In an action for malicious prosecution, in causing the arrest and imprisonment of plaintiff upon a criminal charge, if it appears that the criminal proceeding has terminated favorably to the accused, or without his conviction, so that there can be no further proceeding therein, this is a sufficient determination thereof to enable plaintiff, upon proof of the other requisite facts, to maintain the action; and this, without regard to the reasons which induced the discharge.
Where, therefore, in such an action, it appeared that plaintff was arrested upon a warrant issued by a police justice upon plaintiff’s complaint, and that after a hearing thereon she was discharged, held, that the effect of the discharge was not obviated by testimony tending to show that the justice was inclined to hold the plaintiff to bail, but upon her representation that she had no friends and could not give bail, and upon her promise not to further molest the defendant, he discharged her.
(Argued April 14, 1892;
decided April 26, 1892.)
Appeal from judgment of the General Term of the Supreme Court in the first judicial department, entered upon an order made July 9, 1891, which affirmed a judgment in favor of plaintiff entered upon a verdict, and also affirmed an order denying a motion for a new trial.
The following is the opinion in full:
“ This is an action for malicious prosecution against the defendant for causing the arrest and imprisonment of the plaintiff upon a criminal charge.
“ It cannot well be disputed that the evidence given by the plaintiff as to want of probable cause and malice in instituting the criminal proceeding by the defendant was conflicting, and was, therefore, properly submitted to the jury.
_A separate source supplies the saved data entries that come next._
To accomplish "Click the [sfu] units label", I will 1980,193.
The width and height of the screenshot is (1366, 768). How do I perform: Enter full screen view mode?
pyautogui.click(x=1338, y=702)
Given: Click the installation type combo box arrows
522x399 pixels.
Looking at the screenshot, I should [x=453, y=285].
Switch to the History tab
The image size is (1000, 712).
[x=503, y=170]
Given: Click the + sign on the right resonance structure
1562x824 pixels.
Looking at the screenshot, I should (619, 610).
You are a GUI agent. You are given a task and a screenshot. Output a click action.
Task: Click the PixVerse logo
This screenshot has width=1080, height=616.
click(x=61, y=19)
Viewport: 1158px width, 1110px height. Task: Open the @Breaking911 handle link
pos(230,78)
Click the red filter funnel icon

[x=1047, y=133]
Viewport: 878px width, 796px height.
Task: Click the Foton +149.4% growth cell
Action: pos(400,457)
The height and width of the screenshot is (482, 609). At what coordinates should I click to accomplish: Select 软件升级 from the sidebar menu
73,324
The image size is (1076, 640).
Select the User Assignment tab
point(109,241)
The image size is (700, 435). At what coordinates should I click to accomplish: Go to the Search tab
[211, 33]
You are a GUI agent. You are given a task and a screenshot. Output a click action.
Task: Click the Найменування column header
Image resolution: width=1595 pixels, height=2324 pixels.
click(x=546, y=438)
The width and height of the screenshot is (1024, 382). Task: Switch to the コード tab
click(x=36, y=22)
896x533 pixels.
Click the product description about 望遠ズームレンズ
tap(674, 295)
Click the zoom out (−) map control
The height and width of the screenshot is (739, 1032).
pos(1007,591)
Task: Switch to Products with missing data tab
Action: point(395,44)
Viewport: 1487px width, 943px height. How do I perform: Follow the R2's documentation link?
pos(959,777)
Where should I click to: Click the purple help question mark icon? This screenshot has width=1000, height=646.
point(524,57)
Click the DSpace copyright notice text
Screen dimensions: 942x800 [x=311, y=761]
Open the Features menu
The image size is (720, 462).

The only serious question is whether the criminal proceeding was sufficiently terminated to enable the plaintiff to maintain this action. Upon that question there was a difference of opinion in the court below. .
“ The plaintiff was arrested in the city of New York upon a warrant issued by a police justice, and after being detained over night at the station-house, she was taken before the police justice, and it is undisputed that after hearing the evidence adduced against her he finally discharged her, and if that were all it is entirely clear that there was such a termination of the criminal proceeding as enabled her to maintain this action. It is, however, claimed on the part of the defendant that the evidence shows that the police justice was inclined to hold the plaintiff to bail, but that upon her representation that she had no friends and could not give bail, and upon her promise not to further molest the complainant, ho discharged her, and the defendant contends that a discharge under such circumstances is not sufficient to authorize the maintenance of this action. "While there is a vast preponderance of evidence that the discharge was made under the circumstances mentioned, yet we think that there was some evidence tending to show that the discharge by the police justice was made because he did not find sufficient evidence to hold the plaintiff. There is some oral evidence to that effect, and the police justice indorsed upon the warrant and papers annexed thereto, ‘discharged on examination.’ The trial of this action took place about four years after the discharge, and the memory of the police justice was evidently imperfect and uncertain as to what took place at the time of the discharge. Upon the whole evidence, whether the discharge was absolute and made after an examination into the case -by the police justice, as claimed by the plaintiff, or whether it was due to favor to her because she could not get bail, and upon her promise of good behavior, was a question of fact for the jury.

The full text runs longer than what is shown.